L’Apocalypse de l’espérance et les apocalypses de la peur



par Gianni Valente


La rubrique “Nova et vetera” se poursuit avec la republication de l’article de Lorenzo Cappelletti La victoire du Christ dans le temps, déjà publié dans le numéro 11 de 30Jours de 2003.
Comme l’article de Cappelletti publié dans le dernier numéro qui se fonde sur le commentaire que fait Ceslas Spicq des Lettres pastorales de l’apôtre Paul, celui-ci n’est autre que la revisitation d’un commentaire exégétique magistral, celui précisément qu’a fait Heinrich Schlier, dans différentes œuvres et à différentes reprises, de certains passages de l’Apocalypse de Jean.

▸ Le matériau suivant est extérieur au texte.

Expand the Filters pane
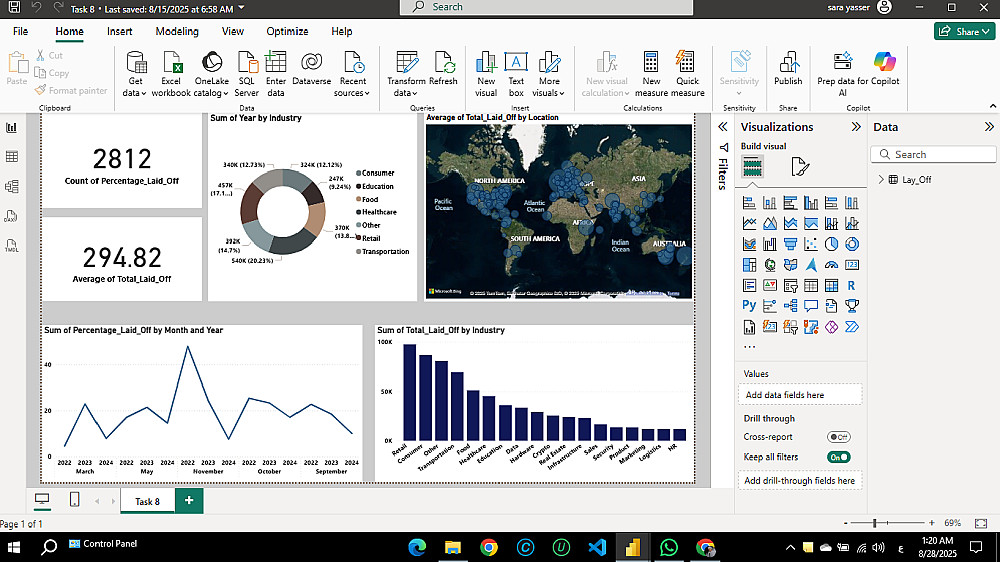The width and height of the screenshot is (1000, 562). tap(723, 127)
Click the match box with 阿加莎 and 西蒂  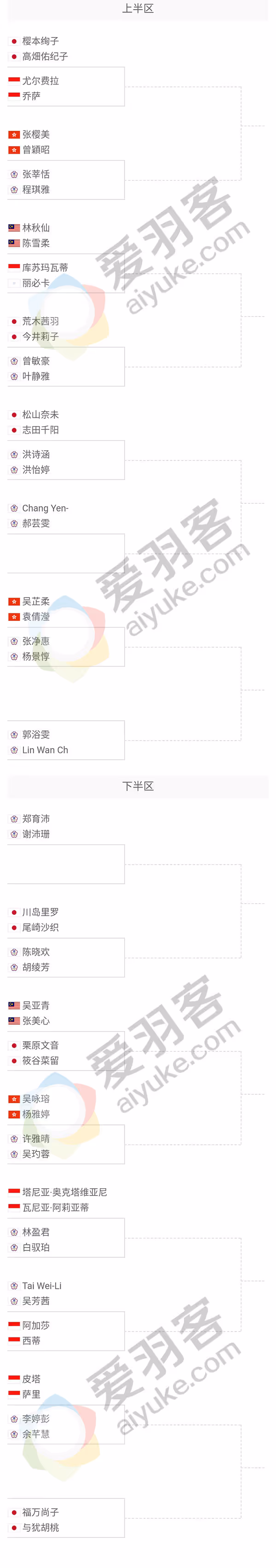click(66, 1333)
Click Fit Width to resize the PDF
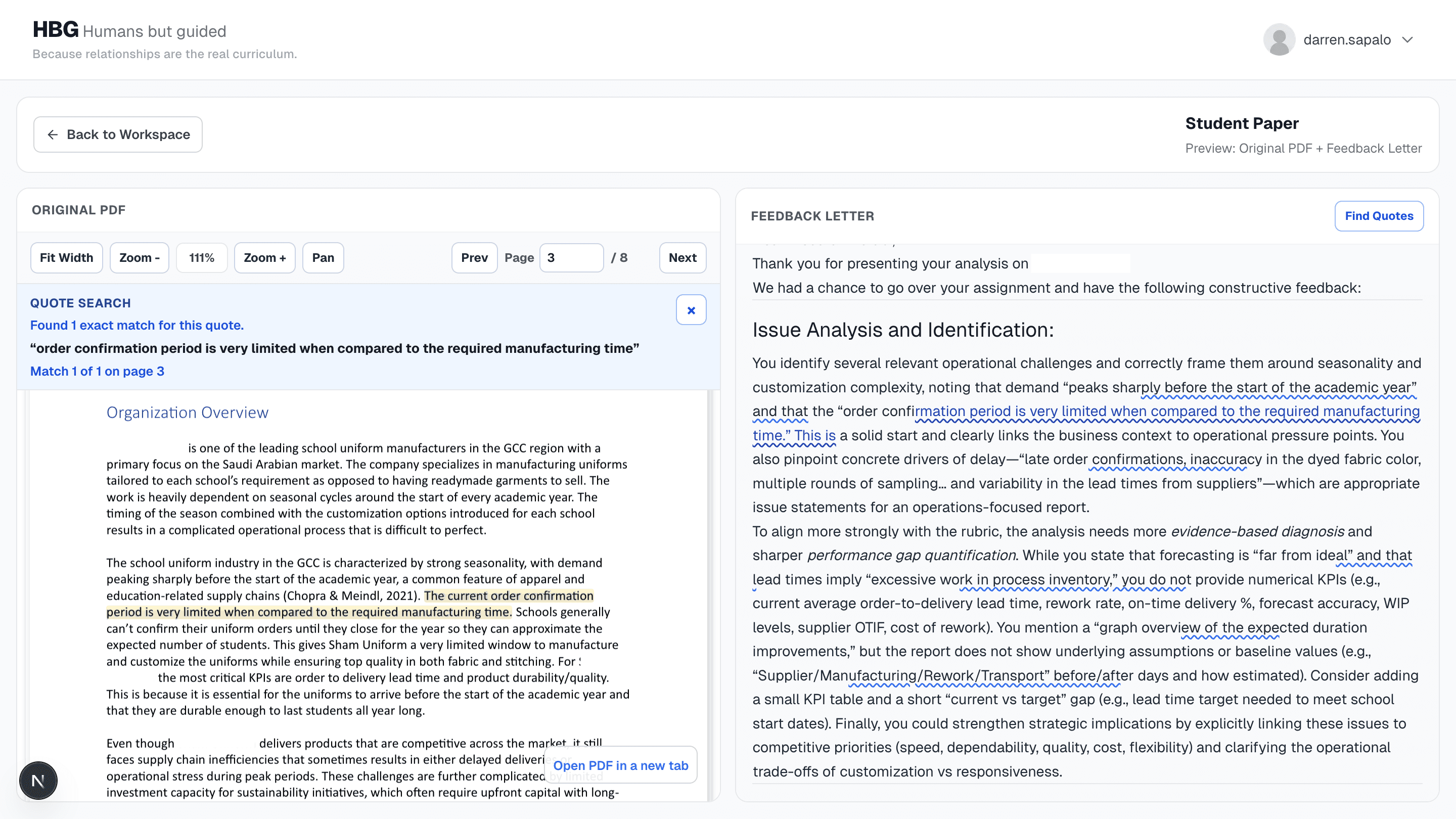The image size is (1456, 819). point(66,258)
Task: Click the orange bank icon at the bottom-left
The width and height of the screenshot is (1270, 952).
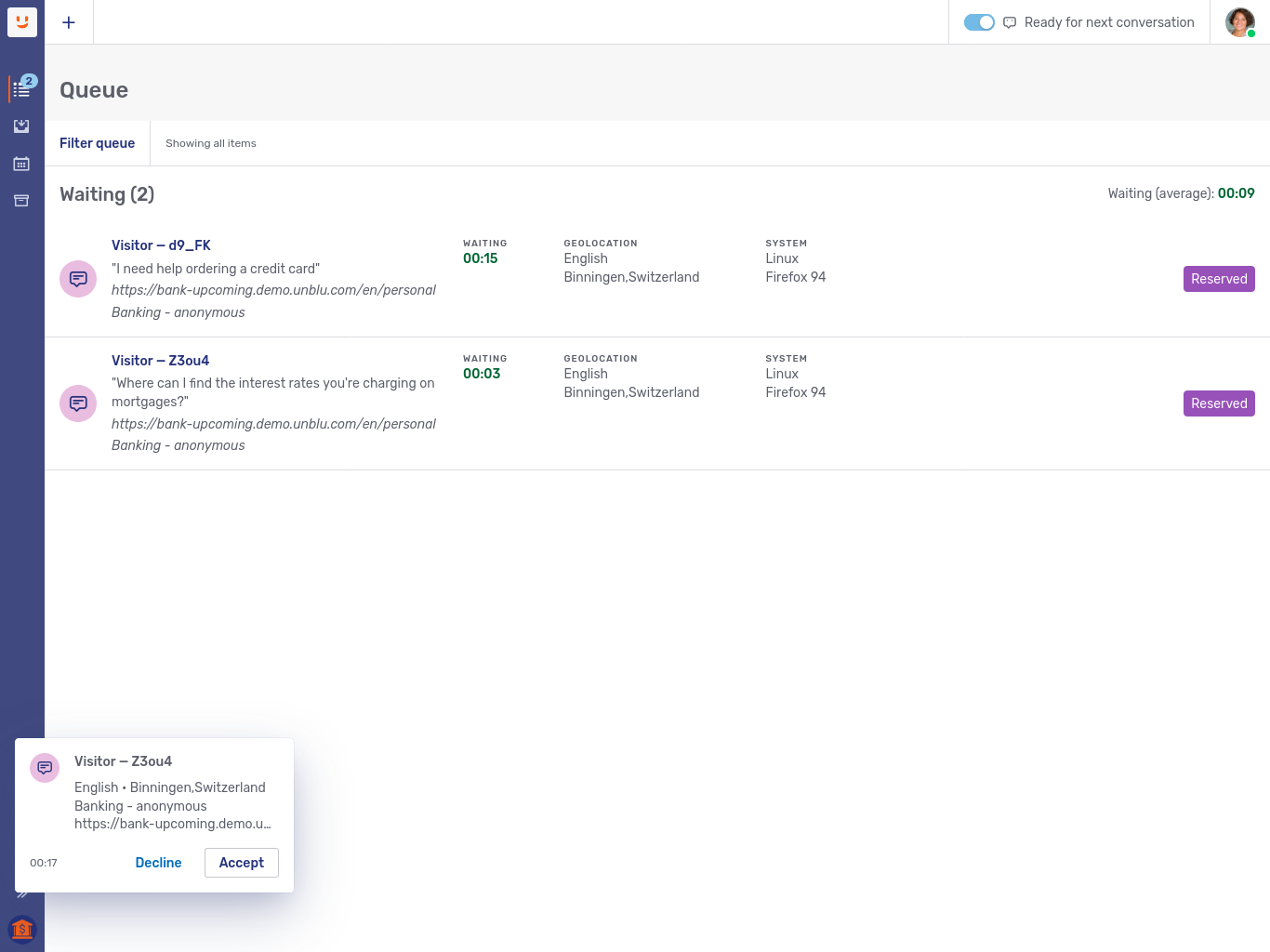Action: point(21,929)
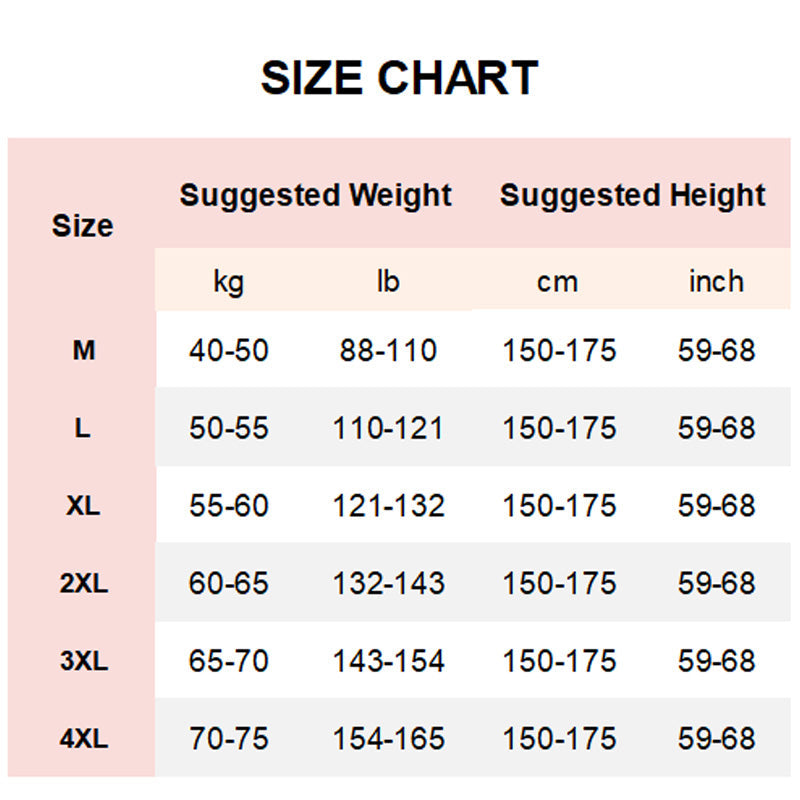Click the 55-60 kg cell
Image resolution: width=800 pixels, height=800 pixels.
[229, 506]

L’intention n’était pas et n’est pas d’aller à la recherche de prémonitions de l’imminente catastrophe, mais de trouver dans Schlier une aide pour lire l’Apocalypse de Jean pour ce qu’elle est, à savoir «la révélation de Jésus-Christ», comme le dit le premier verset. Une révélation faite par Lui et qui Le regarde Lui, Sa victoire sur la mort, la domination du Christ dans le temps (ce n’est pas sans raison que, dans la liturgie, on lit l’Apocalypse de Jean dans ce temps liturgique de Sa victoire, qui est le temps de Pâques).

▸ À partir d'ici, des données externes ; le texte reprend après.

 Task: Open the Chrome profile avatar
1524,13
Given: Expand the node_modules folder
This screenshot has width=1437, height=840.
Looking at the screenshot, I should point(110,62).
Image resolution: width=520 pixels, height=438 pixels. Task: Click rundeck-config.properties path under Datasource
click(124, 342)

Schlier enseigne que cette révélation, aujourd’hui comme à l’époque où l’Apocalypse de Jean fut écrite, survient dans un contexte de précarité absolue; elle est sans défense, elle est exposée à toutes les formes de persécution venant de l’intérieur comme de l’extérieur. Voilà le premier élément d’actualité. Le pape Benoît XVI écrit dans la récente lettre aux évêques (que nous publions dans ce numéro): «À notre époque, dans de vastes régions de la terre, la foi risque de s’éteindre comme une flamme qui ne trouve plus à s’alimenter». Paroles qui sont identiques dans leur substance à celles que don Giussani écrivait à son retour d’un pèlerinage en Terre Sainte, il y a plus de vingt ans: «Ce que l’on rapporte de ces lieux, c’est le désir, le désir ardent, que les gens se rendent compte de ce qui est arrivé. Et au contraire, il semble que ce qui est arrivé, il soit possible aujourd’hui de l’effacer comme l’on efface d’un pied une lettre sur le sable – une lettre sur le sable du monde» (tiré de Un avvenimento di vita, cioè una storia, p. 29).
Or, si telle est la situation, la «prophétie» de l’Apocalypse de Jean, qui est illustrée dans l’article qui suit et qui souligne avant tout que c’est le Christ qui témoigne de Lui-même, ne semble pas du tout sibylline et paraît parfaitement convenir au moment actuel. Le «témoignage de Jésus-Christ», comme on peut le lire au deuxième verset, a pour sujet le Seigneur (le génitif subjectif est en effet dans le texte grec). Le témoignage des siens, peu nombreux, éparpillés, tournés en dérision, soumis à de grandes tentations et sujets à la faiblesse, réside simplement, par Sa grâce et Sa miséricorde renouvelée, dans l’«obéissance aux ordres de Dieu» et dans «la conservation du témoignage de Jésus» (Ap 12, 17; cf. Ap 19, 10). C’est Lui la lumière des peuples, l’Église est le simple reflet de Sa lumière, comme le dit le début de la constitution Lumen gentium et comme le disait le cardinal Ratzinger en 1990, dans son intervention mémorable au Meeting de Rimini, au sujet toujours de la différence entre ce qui offusque et ce qui permet le regard: «On pense que l’on doit toujours parler de l’Église ou que l’on doit faire quelque chose en elle ou pour elle. Mais un miroir qui ne reflète que lui-même n’est plus un miroir; une fenêtre qui, au lieu de permettre un regard libre vers le lointain horizon, s’interpose comme un écran entre l’observateur et le monde, a perdu son sens» (tiré de Una compagnia sempre riformanda, p. 11).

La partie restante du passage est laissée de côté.